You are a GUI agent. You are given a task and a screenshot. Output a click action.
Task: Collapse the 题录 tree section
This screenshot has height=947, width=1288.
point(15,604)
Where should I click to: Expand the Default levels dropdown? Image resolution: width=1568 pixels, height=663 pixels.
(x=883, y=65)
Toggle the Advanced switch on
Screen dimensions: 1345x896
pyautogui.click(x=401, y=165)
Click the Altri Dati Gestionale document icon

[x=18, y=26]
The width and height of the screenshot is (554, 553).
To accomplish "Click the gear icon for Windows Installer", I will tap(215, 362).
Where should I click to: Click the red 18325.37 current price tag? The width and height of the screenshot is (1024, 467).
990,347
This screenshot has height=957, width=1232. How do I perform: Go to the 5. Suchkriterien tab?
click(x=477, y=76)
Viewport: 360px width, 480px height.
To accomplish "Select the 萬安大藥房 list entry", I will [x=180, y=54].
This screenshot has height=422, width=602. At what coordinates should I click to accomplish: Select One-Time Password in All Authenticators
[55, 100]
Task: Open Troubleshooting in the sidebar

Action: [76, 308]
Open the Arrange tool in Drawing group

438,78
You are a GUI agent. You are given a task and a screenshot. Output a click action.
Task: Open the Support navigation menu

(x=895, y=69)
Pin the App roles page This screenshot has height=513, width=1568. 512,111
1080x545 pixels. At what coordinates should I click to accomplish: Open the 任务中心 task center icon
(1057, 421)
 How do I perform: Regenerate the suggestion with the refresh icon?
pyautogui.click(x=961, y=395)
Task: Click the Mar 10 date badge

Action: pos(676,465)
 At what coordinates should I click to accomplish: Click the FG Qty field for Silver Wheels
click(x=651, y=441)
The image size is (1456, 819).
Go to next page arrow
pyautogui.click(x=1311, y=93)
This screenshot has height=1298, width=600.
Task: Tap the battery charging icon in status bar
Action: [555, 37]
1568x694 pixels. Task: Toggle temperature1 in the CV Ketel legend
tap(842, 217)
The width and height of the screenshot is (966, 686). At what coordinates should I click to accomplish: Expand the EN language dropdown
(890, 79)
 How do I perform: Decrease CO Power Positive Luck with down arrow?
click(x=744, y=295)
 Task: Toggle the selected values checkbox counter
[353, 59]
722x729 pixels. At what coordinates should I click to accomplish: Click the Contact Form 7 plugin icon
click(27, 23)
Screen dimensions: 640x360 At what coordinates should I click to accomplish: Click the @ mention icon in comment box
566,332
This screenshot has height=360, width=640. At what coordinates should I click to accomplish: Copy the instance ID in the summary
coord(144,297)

....

> [EXERCISE]: Only the lines from the one holding "Screen dimensions: 640x360" through the end of the records should appear in the answer, each repeated exactly.

> [PROBLEM SOLUTION]:
Screen dimensions: 640x360 At what coordinates should I click to accomplish: Click the @ mention icon in comment box
566,332
This screenshot has height=360, width=640. At what coordinates should I click to accomplish: Copy the instance ID in the summary
coord(144,297)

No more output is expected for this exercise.